PROMPT: A verbatim copy of every entry is required. Produce it now.

** INFORMATION PROVIDED follows **

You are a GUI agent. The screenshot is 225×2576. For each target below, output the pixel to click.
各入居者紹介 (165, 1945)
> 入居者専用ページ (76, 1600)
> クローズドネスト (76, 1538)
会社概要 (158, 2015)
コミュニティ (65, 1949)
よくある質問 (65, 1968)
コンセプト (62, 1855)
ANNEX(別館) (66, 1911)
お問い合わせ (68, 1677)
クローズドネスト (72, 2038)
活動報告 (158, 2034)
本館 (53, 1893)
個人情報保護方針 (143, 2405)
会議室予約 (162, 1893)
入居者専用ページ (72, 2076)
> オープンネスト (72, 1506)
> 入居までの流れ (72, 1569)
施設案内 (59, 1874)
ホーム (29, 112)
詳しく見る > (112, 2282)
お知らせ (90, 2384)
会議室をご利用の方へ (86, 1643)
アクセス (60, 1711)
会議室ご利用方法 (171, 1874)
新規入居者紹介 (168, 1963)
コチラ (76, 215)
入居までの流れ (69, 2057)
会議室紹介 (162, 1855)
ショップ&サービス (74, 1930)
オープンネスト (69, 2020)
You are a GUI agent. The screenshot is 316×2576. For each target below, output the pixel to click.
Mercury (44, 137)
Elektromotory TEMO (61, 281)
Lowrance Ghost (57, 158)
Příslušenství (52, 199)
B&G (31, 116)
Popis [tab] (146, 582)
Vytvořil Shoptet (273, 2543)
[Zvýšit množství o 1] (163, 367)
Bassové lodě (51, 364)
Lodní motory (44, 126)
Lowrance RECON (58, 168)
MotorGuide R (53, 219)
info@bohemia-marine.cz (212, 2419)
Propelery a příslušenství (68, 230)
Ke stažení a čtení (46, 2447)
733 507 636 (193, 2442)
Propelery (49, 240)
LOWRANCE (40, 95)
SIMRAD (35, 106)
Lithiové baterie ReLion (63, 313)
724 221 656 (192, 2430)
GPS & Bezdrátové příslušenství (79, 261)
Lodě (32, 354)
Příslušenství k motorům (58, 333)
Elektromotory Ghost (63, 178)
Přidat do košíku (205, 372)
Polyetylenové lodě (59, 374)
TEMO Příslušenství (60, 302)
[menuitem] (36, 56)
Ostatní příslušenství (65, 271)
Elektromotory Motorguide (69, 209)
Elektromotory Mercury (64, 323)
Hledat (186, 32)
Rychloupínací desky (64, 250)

** End of INFORMATION PROVIDED **

REPLY TO THE EXERCISE:
You are a GUI agent. The screenshot is 225×2576. For each target below, output the pixel to click.
各入居者紹介 (165, 1945)
> 入居者専用ページ (76, 1600)
> クローズドネスト (76, 1538)
会社概要 (158, 2015)
コミュニティ (65, 1949)
よくある質問 (65, 1968)
コンセプト (62, 1855)
ANNEX(別館) (66, 1911)
お問い合わせ (68, 1677)
クローズドネスト (72, 2038)
活動報告 (158, 2034)
本館 (53, 1893)
個人情報保護方針 (143, 2405)
会議室予約 (162, 1893)
入居者専用ページ (72, 2076)
> オープンネスト (72, 1506)
> 入居までの流れ (72, 1569)
施設案内 (59, 1874)
ホーム (29, 112)
詳しく見る > (112, 2282)
お知らせ (90, 2384)
会議室をご利用の方へ (86, 1643)
アクセス (60, 1711)
会議室ご利用方法 (171, 1874)
新規入居者紹介 (168, 1963)
コチラ (76, 215)
入居までの流れ (69, 2057)
会議室紹介 (162, 1855)
ショップ&サービス (74, 1930)
オープンネスト (69, 2020)
You are a GUI agent. The screenshot is 316×2576. For each target below, output the pixel to click.
Mercury (44, 137)
Elektromotory TEMO (61, 281)
Lowrance Ghost (57, 158)
Příslušenství (52, 199)
B&G (31, 116)
Popis [tab] (146, 582)
Vytvořil Shoptet (273, 2543)
[Zvýšit množství o 1] (163, 367)
Bassové lodě (51, 364)
Lodní motory (44, 126)
Lowrance RECON (58, 168)
MotorGuide R (53, 219)
info@bohemia-marine.cz (212, 2419)
Propelery a příslušenství (68, 230)
Ke stažení a čtení (46, 2447)
733 507 636 (193, 2442)
Propelery (49, 240)
LOWRANCE (40, 95)
SIMRAD (35, 106)
Lithiové baterie ReLion (63, 313)
724 221 656 (192, 2430)
GPS & Bezdrátové příslušenství (79, 261)
Lodě (32, 354)
Příslušenství k motorům (58, 333)
Elektromotory Ghost (63, 178)
Přidat do košíku (205, 372)
Polyetylenové lodě (59, 374)
TEMO Příslušenství (60, 302)
[menuitem] (36, 56)
Ostatní příslušenství (65, 271)
Elektromotory Motorguide (69, 209)
Elektromotory Mercury (64, 323)
Hledat (186, 32)
Rychloupínací desky (64, 250)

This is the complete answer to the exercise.